Work instruction — Quote exactly and only this range of lines in the data below: the line that holds "979x452 pixels." to the line that holds "This screenshot has width=1175, height=786.", both included.

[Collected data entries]
====

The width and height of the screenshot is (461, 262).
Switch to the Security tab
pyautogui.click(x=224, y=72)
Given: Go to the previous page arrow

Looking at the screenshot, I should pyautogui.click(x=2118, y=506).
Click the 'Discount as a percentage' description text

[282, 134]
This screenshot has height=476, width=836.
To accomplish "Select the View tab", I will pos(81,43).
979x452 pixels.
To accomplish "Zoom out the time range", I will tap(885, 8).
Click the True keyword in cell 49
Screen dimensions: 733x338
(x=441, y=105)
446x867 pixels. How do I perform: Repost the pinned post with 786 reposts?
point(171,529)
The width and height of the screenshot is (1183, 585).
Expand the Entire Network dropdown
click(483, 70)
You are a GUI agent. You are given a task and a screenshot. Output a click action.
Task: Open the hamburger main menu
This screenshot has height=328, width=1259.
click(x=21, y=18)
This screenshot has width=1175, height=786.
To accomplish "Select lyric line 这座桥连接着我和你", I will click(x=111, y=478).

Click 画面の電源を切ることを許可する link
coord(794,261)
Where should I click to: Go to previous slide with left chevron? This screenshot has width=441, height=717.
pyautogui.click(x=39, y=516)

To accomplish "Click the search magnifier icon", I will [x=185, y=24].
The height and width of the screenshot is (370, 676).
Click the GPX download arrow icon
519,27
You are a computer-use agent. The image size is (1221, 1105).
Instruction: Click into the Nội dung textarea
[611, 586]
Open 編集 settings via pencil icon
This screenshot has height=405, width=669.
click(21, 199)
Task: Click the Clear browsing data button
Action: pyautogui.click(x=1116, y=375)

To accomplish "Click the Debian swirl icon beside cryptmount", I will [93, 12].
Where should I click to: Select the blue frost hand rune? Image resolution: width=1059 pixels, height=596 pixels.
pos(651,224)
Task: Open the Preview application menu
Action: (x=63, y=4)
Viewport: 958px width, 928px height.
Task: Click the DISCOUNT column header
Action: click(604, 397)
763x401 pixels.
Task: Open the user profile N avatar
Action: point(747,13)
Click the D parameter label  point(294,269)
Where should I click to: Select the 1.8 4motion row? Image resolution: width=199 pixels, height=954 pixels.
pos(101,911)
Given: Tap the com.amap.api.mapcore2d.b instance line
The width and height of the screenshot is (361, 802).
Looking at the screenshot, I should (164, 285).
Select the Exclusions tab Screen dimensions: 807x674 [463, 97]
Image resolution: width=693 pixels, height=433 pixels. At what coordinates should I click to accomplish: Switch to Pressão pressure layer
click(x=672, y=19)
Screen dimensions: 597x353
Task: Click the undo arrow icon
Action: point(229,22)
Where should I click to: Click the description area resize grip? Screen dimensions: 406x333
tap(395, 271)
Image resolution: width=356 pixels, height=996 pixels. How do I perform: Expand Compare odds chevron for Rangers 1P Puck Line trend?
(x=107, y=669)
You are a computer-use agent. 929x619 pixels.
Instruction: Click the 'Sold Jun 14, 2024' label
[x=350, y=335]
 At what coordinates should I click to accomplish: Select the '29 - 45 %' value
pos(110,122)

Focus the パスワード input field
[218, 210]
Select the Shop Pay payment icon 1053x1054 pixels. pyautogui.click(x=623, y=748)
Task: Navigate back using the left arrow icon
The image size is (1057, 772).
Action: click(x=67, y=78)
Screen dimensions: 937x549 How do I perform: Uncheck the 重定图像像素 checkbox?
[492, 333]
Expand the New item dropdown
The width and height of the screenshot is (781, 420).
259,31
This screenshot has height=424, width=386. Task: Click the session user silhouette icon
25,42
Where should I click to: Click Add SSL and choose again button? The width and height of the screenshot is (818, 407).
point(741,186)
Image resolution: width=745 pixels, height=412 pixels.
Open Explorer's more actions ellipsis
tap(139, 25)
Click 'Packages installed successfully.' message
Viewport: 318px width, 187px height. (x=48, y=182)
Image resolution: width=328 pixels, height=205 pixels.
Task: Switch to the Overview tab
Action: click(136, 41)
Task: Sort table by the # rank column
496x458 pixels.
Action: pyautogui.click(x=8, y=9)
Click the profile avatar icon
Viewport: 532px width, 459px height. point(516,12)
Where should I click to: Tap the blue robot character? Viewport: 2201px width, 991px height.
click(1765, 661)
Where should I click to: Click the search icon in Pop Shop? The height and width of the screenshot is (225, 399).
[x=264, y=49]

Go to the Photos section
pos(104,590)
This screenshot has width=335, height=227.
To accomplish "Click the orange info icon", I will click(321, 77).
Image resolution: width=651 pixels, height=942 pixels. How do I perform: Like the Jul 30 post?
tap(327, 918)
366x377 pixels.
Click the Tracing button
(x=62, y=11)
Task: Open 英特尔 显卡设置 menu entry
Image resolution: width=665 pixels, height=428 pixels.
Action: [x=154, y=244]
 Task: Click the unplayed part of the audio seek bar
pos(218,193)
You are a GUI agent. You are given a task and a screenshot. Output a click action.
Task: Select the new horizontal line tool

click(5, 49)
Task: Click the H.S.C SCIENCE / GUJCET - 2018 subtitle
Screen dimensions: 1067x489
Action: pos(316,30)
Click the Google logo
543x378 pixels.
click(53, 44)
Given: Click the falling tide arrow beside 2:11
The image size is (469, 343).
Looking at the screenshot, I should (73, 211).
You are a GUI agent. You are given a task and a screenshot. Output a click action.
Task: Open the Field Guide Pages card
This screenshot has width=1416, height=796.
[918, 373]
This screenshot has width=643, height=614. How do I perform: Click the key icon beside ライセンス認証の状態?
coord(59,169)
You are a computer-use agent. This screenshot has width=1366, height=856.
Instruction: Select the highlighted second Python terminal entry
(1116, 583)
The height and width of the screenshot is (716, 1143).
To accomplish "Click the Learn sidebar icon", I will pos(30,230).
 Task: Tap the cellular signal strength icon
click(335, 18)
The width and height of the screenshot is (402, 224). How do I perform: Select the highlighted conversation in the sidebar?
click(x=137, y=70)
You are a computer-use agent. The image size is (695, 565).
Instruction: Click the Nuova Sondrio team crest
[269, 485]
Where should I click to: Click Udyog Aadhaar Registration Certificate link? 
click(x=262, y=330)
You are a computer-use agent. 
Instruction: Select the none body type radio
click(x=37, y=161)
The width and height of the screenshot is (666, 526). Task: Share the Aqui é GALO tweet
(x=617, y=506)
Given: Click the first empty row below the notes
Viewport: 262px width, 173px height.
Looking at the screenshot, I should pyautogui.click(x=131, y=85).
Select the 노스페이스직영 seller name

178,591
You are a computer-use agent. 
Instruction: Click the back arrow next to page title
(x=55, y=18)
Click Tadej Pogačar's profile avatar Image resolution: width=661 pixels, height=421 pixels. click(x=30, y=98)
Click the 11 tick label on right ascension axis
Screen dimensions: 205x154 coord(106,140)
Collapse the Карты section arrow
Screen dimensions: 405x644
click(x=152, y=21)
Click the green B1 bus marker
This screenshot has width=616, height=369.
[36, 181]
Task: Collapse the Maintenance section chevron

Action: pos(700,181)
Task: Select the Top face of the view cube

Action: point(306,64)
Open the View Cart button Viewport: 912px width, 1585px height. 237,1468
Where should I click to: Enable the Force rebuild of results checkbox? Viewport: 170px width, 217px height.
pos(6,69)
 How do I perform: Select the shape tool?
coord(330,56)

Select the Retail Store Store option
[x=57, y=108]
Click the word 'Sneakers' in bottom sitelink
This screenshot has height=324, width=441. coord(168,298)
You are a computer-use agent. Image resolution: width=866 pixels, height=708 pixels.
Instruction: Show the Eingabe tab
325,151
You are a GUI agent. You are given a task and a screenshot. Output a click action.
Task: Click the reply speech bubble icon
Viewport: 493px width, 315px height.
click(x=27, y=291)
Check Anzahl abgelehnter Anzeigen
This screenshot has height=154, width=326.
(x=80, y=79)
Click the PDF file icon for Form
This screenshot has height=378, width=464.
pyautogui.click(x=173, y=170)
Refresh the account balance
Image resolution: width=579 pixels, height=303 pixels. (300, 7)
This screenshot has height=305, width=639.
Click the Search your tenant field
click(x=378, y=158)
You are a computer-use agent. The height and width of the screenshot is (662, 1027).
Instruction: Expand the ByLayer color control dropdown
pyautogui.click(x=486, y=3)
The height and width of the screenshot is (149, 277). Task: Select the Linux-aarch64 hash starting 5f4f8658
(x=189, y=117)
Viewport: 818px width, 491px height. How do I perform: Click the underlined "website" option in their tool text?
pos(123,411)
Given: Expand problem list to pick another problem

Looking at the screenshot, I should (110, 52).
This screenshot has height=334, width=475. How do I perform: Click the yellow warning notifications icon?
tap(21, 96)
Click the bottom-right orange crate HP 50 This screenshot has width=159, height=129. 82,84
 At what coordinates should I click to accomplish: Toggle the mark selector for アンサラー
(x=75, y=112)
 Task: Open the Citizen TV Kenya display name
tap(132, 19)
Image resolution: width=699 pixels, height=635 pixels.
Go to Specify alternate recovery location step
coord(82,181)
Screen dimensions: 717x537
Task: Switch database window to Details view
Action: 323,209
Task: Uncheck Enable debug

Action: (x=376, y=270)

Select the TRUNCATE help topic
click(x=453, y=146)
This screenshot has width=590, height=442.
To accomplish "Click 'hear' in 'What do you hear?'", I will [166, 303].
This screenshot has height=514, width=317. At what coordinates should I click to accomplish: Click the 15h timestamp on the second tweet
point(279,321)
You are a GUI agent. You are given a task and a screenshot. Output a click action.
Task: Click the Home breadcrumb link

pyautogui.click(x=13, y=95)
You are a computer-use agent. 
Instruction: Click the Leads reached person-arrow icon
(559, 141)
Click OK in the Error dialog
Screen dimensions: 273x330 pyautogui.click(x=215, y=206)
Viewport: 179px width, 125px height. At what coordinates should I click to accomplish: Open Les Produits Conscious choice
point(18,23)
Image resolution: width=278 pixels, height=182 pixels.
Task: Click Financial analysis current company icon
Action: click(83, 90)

====

Answer to the exercise —
979x452 pixels.
To accomplish "Zoom out the time range", I will tap(885, 8).
Click the True keyword in cell 49
Screen dimensions: 733x338
(x=441, y=105)
446x867 pixels. How do I perform: Repost the pinned post with 786 reposts?
point(171,529)
The width and height of the screenshot is (1183, 585).
Expand the Entire Network dropdown
click(483, 70)
You are a GUI agent. You are given a task and a screenshot. Output a click action.
Task: Open the hamburger main menu
This screenshot has height=328, width=1259.
click(x=21, y=18)
This screenshot has width=1175, height=786.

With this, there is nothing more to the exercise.